[Start of section]

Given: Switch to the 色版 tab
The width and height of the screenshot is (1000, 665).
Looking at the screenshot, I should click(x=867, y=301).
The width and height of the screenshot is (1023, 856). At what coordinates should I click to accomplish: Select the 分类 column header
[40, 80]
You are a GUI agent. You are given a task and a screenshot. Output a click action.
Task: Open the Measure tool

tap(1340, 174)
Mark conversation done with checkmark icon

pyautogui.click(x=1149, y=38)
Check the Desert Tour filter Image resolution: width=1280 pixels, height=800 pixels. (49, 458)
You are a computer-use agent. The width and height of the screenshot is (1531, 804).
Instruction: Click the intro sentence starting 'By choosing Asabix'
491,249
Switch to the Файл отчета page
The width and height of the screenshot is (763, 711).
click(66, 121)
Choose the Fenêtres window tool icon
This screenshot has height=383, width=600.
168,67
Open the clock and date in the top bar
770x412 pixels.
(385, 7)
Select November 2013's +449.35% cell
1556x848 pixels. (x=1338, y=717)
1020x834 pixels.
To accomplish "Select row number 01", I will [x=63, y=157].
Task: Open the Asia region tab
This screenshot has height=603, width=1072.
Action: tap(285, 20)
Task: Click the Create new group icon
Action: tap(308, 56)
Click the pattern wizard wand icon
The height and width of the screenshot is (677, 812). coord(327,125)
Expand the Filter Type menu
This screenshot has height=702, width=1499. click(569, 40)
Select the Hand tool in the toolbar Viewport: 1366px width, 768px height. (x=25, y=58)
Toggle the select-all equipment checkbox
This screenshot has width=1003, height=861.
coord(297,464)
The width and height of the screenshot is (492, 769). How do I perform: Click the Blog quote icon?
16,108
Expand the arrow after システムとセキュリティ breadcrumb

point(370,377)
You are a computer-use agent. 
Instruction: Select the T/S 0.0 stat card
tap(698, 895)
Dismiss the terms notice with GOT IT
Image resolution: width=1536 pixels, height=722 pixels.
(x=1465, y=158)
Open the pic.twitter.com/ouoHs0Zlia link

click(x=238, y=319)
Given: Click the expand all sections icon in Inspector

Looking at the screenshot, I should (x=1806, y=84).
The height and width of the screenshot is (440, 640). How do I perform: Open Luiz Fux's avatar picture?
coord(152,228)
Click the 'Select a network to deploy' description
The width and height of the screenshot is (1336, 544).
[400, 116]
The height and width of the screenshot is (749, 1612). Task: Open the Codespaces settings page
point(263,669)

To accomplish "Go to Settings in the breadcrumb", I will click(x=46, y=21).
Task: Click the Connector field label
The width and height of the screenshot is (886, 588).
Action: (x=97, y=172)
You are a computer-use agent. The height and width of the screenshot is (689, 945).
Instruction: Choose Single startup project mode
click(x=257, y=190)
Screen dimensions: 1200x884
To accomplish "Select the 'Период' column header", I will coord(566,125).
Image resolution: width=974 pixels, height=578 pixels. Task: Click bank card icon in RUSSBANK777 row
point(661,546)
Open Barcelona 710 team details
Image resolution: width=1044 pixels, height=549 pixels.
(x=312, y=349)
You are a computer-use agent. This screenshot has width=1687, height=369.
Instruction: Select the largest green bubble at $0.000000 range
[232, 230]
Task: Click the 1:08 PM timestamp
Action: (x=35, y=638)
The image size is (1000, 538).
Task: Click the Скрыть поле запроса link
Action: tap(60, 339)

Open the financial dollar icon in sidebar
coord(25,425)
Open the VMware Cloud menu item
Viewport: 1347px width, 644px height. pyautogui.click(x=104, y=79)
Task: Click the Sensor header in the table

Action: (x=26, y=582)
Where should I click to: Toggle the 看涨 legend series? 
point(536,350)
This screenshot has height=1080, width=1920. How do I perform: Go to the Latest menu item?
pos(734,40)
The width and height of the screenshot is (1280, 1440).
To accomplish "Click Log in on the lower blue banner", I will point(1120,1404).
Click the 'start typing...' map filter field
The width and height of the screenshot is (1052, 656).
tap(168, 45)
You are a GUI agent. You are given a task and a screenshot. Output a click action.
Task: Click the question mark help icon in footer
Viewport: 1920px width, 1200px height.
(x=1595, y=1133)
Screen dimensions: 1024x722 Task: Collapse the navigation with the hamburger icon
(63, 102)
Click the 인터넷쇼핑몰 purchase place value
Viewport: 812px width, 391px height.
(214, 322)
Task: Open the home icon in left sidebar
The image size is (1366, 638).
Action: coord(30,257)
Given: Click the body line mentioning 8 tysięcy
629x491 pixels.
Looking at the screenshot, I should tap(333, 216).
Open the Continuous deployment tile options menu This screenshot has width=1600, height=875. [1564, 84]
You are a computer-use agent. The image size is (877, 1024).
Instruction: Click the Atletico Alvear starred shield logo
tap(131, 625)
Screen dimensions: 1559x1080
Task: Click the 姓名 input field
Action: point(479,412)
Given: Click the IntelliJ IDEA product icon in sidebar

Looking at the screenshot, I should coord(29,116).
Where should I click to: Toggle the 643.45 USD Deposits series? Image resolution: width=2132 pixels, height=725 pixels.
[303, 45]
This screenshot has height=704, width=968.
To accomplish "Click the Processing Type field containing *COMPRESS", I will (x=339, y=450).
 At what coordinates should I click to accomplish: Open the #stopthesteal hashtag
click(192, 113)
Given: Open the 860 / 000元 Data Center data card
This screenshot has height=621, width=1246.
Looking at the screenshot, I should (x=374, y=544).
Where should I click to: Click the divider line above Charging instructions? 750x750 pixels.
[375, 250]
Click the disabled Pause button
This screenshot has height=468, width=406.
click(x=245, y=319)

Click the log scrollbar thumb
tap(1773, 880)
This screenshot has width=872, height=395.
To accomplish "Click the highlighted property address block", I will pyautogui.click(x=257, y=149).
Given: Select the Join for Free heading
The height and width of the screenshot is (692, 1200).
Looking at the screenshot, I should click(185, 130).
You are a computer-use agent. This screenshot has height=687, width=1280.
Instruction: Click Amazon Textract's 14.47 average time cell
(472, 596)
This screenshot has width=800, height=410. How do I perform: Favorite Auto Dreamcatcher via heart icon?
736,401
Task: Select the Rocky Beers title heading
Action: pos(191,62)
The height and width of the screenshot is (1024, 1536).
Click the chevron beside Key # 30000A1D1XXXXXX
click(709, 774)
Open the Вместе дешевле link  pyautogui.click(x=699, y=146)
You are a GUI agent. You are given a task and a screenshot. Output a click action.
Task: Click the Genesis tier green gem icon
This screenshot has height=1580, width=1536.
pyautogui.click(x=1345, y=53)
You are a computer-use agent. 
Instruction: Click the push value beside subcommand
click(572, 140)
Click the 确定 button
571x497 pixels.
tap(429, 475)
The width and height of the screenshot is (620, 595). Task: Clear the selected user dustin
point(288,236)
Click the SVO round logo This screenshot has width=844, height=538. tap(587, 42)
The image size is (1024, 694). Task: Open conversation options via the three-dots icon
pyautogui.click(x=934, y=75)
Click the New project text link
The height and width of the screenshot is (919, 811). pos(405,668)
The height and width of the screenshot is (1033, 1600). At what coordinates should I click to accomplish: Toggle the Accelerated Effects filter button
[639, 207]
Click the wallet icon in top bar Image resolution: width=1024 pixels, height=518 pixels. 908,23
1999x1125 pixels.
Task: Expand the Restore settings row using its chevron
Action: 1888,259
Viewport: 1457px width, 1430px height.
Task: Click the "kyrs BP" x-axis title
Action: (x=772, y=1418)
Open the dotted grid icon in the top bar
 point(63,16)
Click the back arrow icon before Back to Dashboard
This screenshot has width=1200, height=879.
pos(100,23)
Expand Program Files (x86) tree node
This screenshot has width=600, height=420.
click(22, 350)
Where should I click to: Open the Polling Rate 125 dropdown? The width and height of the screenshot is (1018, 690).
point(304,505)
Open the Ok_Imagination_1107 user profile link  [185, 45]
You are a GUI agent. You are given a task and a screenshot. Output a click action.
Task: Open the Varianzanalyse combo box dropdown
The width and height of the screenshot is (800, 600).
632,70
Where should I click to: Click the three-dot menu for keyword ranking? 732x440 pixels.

[End of section]

WHAT TO PRODUCE ▸ Where the listing above has a line with "You are a computer-use agent. The image", start there, and output every line exactly through the line with "Given: Open the", which is also included.

ANSWER FOR THIS EXERCISE ▸
You are a computer-use agent. The image size is (877, 1024).
Instruction: Click the Atletico Alvear starred shield logo
tap(131, 625)
Screen dimensions: 1559x1080
Task: Click the 姓名 input field
Action: point(479,412)
Given: Click the IntelliJ IDEA product icon in sidebar

Looking at the screenshot, I should coord(29,116).
Where should I click to: Toggle the 643.45 USD Deposits series? Image resolution: width=2132 pixels, height=725 pixels.
[303, 45]
This screenshot has height=704, width=968.
To accomplish "Click the Processing Type field containing *COMPRESS", I will (x=339, y=450).
 At what coordinates should I click to accomplish: Open the #stopthesteal hashtag
click(192, 113)
Given: Open the 860 / 000元 Data Center data card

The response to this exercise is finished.